二人の唖然とした顔ときたら、今思い出しても笑えるほどだ。


「うそだろ、飛ぶって、だって、飛竜に乗る以外に方法はないって」


竜騎士と言えば国のエリート中のエリート。

魔法を扱う貴族の中でも、魔術師とまで呼ばれる実力を持ったものだけがその資格を得る。

ほんの十体ほどしかいない飛竜を操る騎士が憧れを持って人々に称賛されるのは、それが翼を持たない人類が唯一空を支配する手段だからだ。


浮くことが出来る魔術師はまれにいる、だが、飛竜なしにいまだ飛行といえる飛行に成功したものはいない。

それが世間一般の認識。


更にデモンストレーションとして、一人ずつ、イリアは自分の腰にしがみつかせて重力魔法を使ってみせた。

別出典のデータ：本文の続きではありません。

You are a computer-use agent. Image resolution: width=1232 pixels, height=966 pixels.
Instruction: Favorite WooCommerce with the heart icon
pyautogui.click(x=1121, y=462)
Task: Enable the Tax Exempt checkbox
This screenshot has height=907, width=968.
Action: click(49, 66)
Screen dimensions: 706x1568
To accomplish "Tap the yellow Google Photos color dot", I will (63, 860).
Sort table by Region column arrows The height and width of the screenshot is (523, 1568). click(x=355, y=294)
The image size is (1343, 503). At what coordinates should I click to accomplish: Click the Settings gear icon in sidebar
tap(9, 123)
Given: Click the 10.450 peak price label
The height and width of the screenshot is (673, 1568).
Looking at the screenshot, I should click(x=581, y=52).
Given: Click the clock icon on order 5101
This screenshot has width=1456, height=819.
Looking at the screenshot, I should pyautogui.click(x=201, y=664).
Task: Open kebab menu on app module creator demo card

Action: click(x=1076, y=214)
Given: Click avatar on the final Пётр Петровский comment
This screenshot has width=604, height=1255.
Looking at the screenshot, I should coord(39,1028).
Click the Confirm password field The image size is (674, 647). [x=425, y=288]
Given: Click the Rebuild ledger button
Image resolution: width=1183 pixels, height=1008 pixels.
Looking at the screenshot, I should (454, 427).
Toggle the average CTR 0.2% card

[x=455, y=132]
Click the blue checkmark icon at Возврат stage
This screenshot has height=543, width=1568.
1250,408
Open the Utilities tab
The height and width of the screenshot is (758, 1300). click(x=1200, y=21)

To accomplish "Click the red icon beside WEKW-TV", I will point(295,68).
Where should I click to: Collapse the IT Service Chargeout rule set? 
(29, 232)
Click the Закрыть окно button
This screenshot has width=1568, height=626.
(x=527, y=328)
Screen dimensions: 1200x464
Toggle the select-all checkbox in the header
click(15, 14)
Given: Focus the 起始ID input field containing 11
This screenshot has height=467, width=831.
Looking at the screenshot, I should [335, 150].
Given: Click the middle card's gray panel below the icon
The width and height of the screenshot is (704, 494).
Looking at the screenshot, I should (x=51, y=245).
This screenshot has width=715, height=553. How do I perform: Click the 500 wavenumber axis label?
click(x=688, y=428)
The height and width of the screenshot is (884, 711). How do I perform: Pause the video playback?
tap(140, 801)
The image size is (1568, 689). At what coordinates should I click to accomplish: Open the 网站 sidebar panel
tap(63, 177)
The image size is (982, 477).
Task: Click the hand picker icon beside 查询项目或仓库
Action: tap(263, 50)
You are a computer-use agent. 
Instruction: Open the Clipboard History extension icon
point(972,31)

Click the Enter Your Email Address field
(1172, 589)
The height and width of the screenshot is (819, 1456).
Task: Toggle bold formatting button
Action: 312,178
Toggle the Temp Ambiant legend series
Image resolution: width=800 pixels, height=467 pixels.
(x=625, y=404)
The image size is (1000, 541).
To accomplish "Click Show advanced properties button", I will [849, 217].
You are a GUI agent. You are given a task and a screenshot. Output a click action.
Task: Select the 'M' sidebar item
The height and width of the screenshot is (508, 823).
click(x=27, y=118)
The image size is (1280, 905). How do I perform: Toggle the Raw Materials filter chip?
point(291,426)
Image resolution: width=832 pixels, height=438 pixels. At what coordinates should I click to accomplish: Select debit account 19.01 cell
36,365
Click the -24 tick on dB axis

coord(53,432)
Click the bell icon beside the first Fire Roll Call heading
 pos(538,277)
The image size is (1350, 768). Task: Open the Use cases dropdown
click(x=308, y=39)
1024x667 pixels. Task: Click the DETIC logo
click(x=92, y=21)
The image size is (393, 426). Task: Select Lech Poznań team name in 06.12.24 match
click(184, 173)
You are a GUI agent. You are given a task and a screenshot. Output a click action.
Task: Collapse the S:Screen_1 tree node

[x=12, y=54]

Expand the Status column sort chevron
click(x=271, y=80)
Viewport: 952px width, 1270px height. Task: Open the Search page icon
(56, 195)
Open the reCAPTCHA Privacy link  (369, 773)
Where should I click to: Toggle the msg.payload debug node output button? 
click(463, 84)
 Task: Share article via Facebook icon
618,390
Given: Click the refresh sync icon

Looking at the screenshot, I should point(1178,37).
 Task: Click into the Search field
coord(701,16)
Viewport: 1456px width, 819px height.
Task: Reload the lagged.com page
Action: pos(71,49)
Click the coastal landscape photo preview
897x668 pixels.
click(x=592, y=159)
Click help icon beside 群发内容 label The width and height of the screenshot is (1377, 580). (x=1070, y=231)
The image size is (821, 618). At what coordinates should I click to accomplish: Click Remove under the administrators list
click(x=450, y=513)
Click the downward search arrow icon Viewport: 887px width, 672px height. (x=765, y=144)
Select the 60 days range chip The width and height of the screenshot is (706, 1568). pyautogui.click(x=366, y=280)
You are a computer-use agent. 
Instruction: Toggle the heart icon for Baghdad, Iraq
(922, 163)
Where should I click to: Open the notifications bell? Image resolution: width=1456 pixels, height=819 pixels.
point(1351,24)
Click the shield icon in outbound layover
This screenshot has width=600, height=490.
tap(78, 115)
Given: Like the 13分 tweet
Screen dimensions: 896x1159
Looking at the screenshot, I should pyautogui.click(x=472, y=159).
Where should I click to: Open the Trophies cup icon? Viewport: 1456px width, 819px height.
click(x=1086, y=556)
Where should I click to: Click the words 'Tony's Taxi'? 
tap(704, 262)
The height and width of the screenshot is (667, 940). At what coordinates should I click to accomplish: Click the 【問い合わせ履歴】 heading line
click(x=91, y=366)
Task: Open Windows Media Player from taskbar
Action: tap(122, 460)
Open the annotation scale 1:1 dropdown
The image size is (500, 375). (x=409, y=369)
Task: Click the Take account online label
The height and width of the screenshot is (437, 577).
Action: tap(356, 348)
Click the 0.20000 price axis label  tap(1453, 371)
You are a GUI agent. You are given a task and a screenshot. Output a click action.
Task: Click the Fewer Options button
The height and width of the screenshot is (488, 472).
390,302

自分に触れている弟を含めて、魔力が及ぶ範囲を設定して、ふわりと浮かんだ時にはイリアの腰に回された腕は痛いほど締まった。


が、緩やかに飛んで見せた時、それは子供特有の順応力と言えばいいのか、あっと言う間にその目には活力が宿っていた。


自由に空を飛ぶ、それは長く人々の夢だったのだ。


「この分だと、飴はいらなかったかな?」


少しだけ失敗したとイリアは呟いた。

こんなに喜んでくれるとは思わなくて、これが出来たらランド・アトラスの機能を一つ開放するという約束をしていたのだ。


「まあいいか。みんなが楽しければ」


結論、イリアは弟たちが笑っていればそれでいいのだ。


ルビの振り方をやっと学びました。